This The Alienist review contains spoilers.
The Alienist Episode 7
Last week’s stellar outing ended in a whirlwind of action that saw Kreizler lose his temper and lay his hands on Sara, the killer escape our team’s grasp yet again, and Cyrus injured in the process. Tensions obviously boiled over, and they continue to simmer this week as our core trio grow more strained and distant. Perhaps the dark psychological places that Kreizler asked John and Sara to go to didn’t need to be coaxed out of them; maybe the realities of the case and the pressure mounting from both Roosevelt, the mob, and New York’s elite would bring the worst out of them naturally.

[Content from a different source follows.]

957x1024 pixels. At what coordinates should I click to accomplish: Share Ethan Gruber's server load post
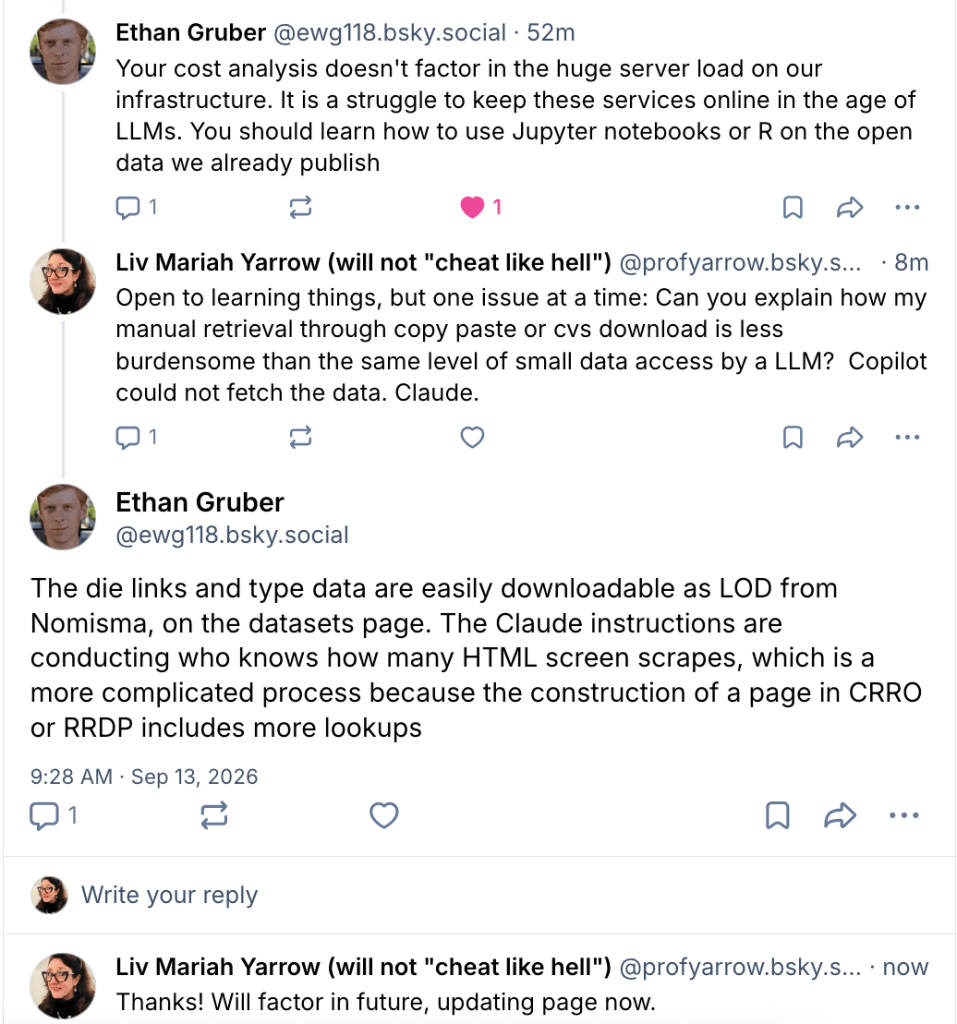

Kreizler in particular seems to be losing his grip. The fact that he struck Sara is abhorrent, and he continues to belittle and push away his friend, John Moore. He even seems to try his hand at mutilation. After bickering with John about his sketch of the killer, the ragtag team begin inspecting the latest victim. Only missing one eye this time, but also missing a heart and the top of his head, the boy features wounds reminiscent of victims of Native Americans found out West, correctly pointed out by a solemn Roosevelt. Kreizler quickly asks that prisons and asylum records be swept once again searching for anyone that spent time in the Western U.S. before asking to be left alone with the body. Scalpel in hand, Kreizler eerily runs a blade up and down the corpse’s skin before inserting it into the abdomen. Kreizler’s eyes suggest that he’s waiting for the same rush that he assumes his killer must feel, but the moment never comes, and Kreizler apologies in his native German.

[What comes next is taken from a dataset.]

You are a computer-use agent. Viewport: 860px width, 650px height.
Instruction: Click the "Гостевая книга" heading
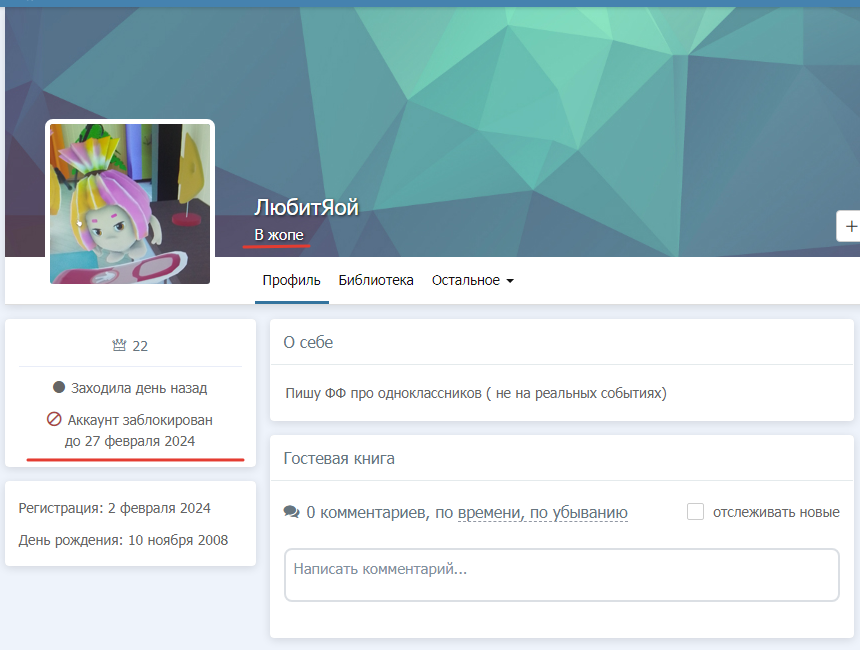click(x=339, y=459)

After narrowly avoiding a mob of angry protestors, with some specifically irked by Kreizler himself, John and Kreizler are offered a ride to the Museum of Natural history by gangster Paul Kelly. He quietly threatens the pair that they better quit messing with his brothel’s business or else. After an informative visit at the museum rules out the prospect of the suspect being a Native American, Kreizler and John are forcibly summoned for another shakedown, though this time by Connor, Burns, Bishop Potter, and J.P. Morgan. They reveal that they are more concerned with the civil unrest caused by the murders than the murders themselves, but Kreizler refuses to end his investigation and even shoots down Morgan’s seemingly generous offer to provide financial backing. Kreizler is too smart to become indebted to man as powerful as Morgan.

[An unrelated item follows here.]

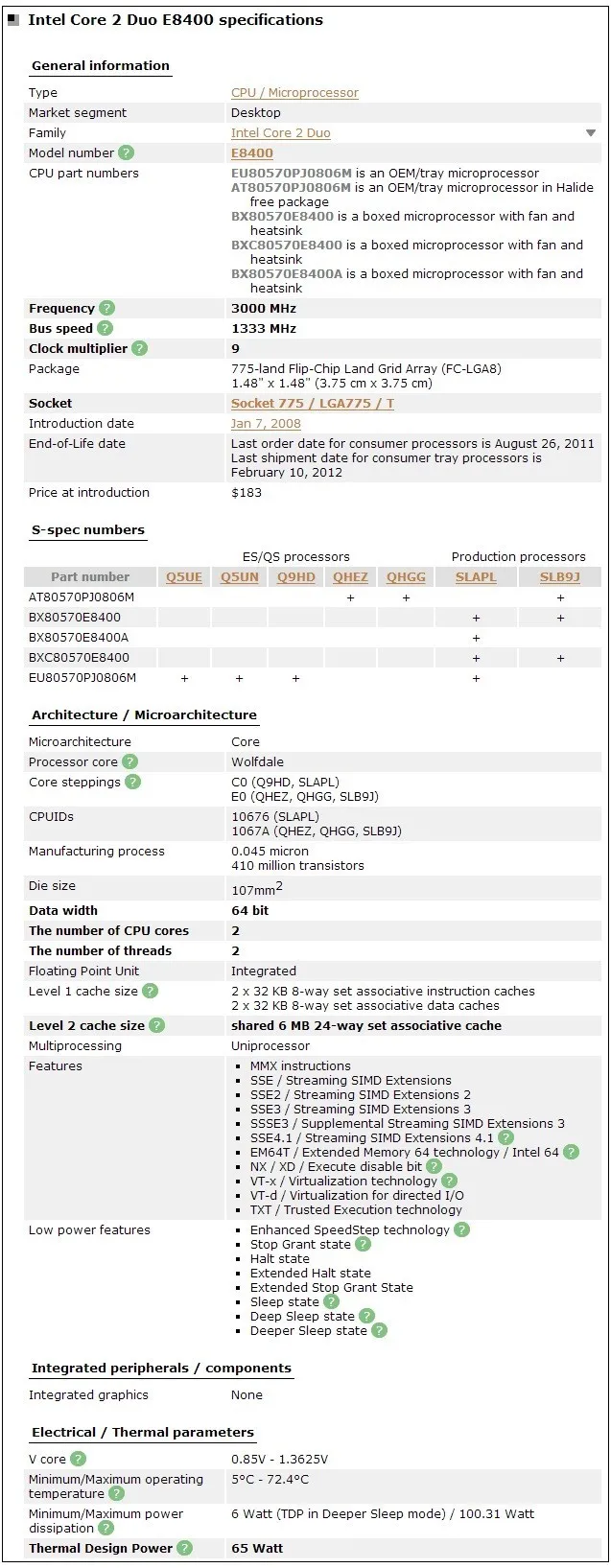Open the E8400 model number link
This screenshot has width=611, height=1568.
point(252,152)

However, Kreizler isn’t smart enough to notice the exploitative nature of his relationship with those under his employ. Earlier, when Kreizler goes to visit a recovering Cyrus, Cyrus’ niece reminds him that their friendship is far from even and that Kreizler takes advantage of Cyrus’ situation and loyalty. It’s a great scene that asks liberal-minded folks to examine the nature of their relationships with those that are less privileged. Later, Kreizler apologizes and Cyrus tells him no apology is needed, but Kreizler struggles mightily to even come to the words “I apologize,” highlighting his own stubbornness.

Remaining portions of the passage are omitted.